Fleishman v. Rehm, et al., Court of Appeals file number: 00-1493
This case discusses an interpretation of an automobile insurance policy involving a 102.29 claim. The policy contained language requiring the court to interpret whether the phrase "legally entitle to recover" allowed the carrier to discount the recovery since the claimant was necessarily limited in recovery by 102.29. The court interpreted the policy so as to not allow for the reduction as a result of the potential proceeds distribution under 102.29.
Thompson v. LIRC, Court of Appeals file number: 00-2236
The applicant was originally denied benefits. It was alleged that LIRC denied benefits despite the fact that medical evidence in the record was unrefuted. The court discussed the standards to be utilized by LIRC with regard to the review of evidence. The Court of Appeals relied extensively on Liest v. LIRC, 183 Wis. 2d 450, 515 N.W. 2d 268 (1994).
Begel v. LIRC
This case presents an interesting and thorough discussion of 102.03, and in particular, whether the act grows out of and is incidental to the employment of the worker. There is a significant dispute as to whether the worker was on a private errand or was still in the course of his employment. The worker was performing duties on the construction of a home at the time of the injuries. The home belonged to his employer who was a faculty member at the University of Wisconsin where the worker was a research assistant for the homeowner/faculty worker. The court ultimately determined that the worker was in the course of his employment.
Hayes v. LIRC, Court of Appeals file number: 00-0949
This decision represents a short and non-published discussion of the nature and extent of legitimate doubt. The court determined that LIRC had a sufficient basis for a finding of legitimate doubt which ultimately lead to the denial of benefits.
Diel v. LIRC, Court of Appeals file number: 00-1834
This case discusses the credibility of an applicant and the powers inherent with LIRC with regard to judging that credibility. The applicant appears to have been less than credible and as such, was ultimately denied benefits.

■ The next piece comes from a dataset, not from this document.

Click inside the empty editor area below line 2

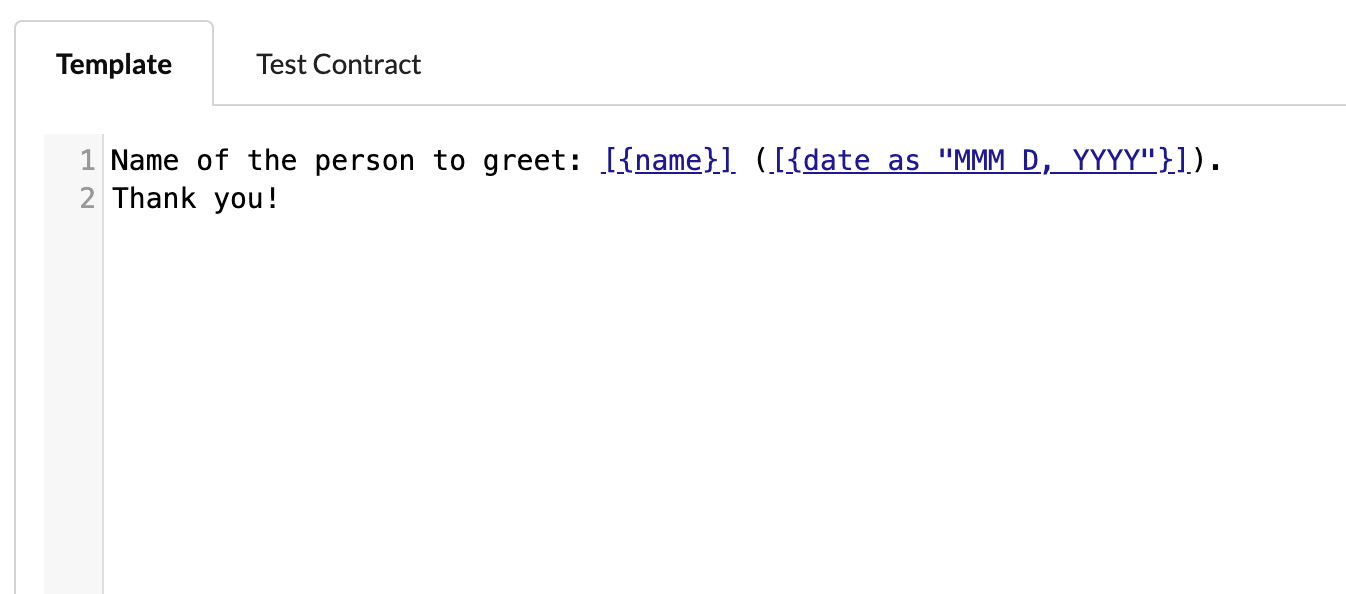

*As a side note, this author currently has a case before the court of appeals in which LIRC determined that an applicant was not credible and a legitimate doubt existed as to benefits, but only those benefits above 10% loss of earning capacity. The issue confronting the court of appeals is whether Wisconsin law allows LIRC to determine both that a legitimate doubt exists as to benefits and yet award some benefits, thereby imposing an arbitrary line between those benefits based on credible evidence and those benefits that are not.